▶ Task brief:
Pictures must be kept out of the copy. Every entry is to be duplicated exactly.
+++ Entries supplied +++
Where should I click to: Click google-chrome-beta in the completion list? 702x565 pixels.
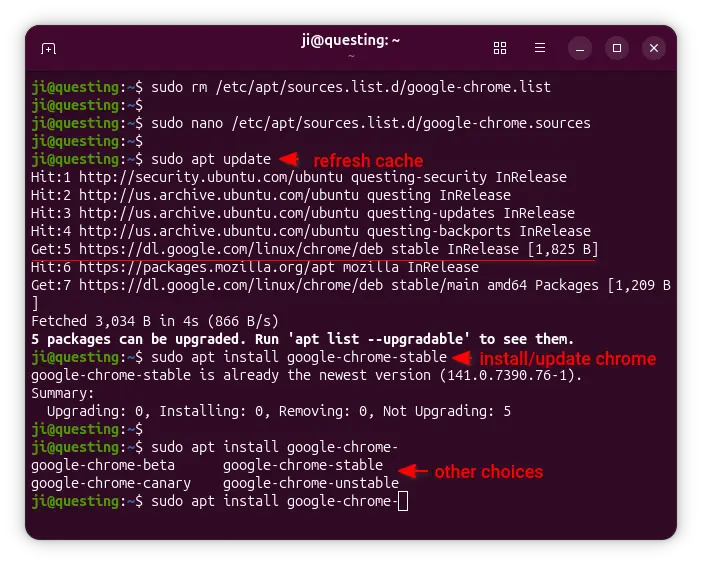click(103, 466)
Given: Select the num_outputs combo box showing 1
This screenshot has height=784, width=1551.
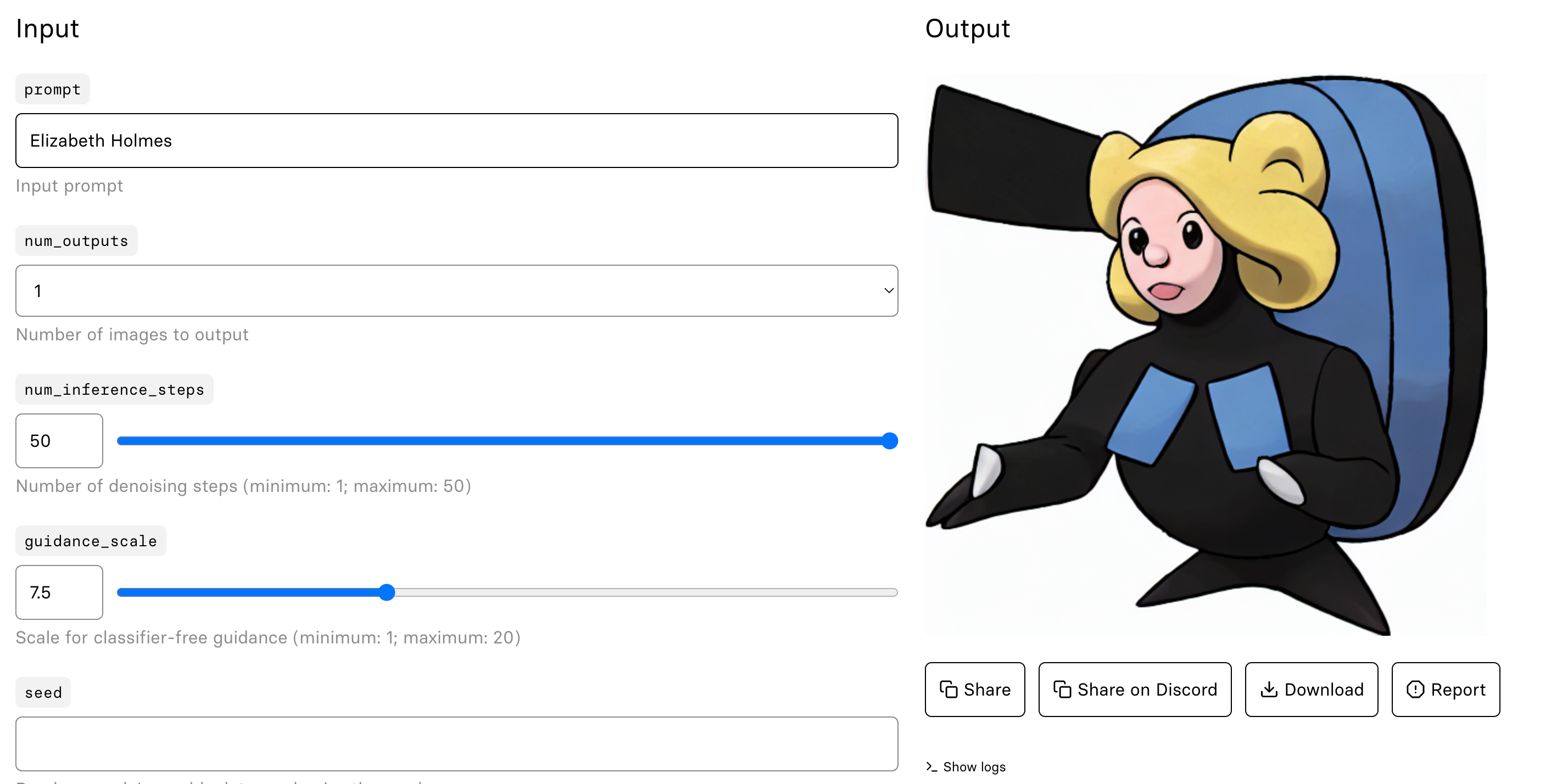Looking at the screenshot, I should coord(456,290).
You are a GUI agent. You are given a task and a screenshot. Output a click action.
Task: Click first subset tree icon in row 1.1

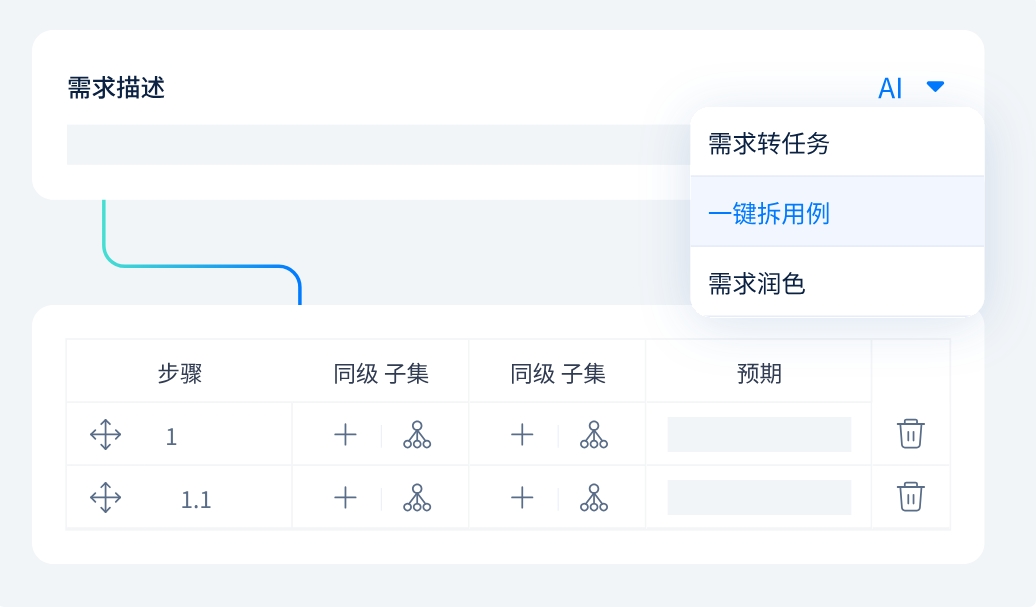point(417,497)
+++
▶ Output below:
Where should I click to: Click google-chrome-beta in the completion list? 702x565 pixels.
click(103, 466)
Given: Select the num_outputs combo box showing 1
This screenshot has height=784, width=1551.
Looking at the screenshot, I should coord(456,290).
You are a GUI agent. You are given a task and a screenshot. Output a click action.
Task: Click first subset tree icon in row 1.1

point(417,497)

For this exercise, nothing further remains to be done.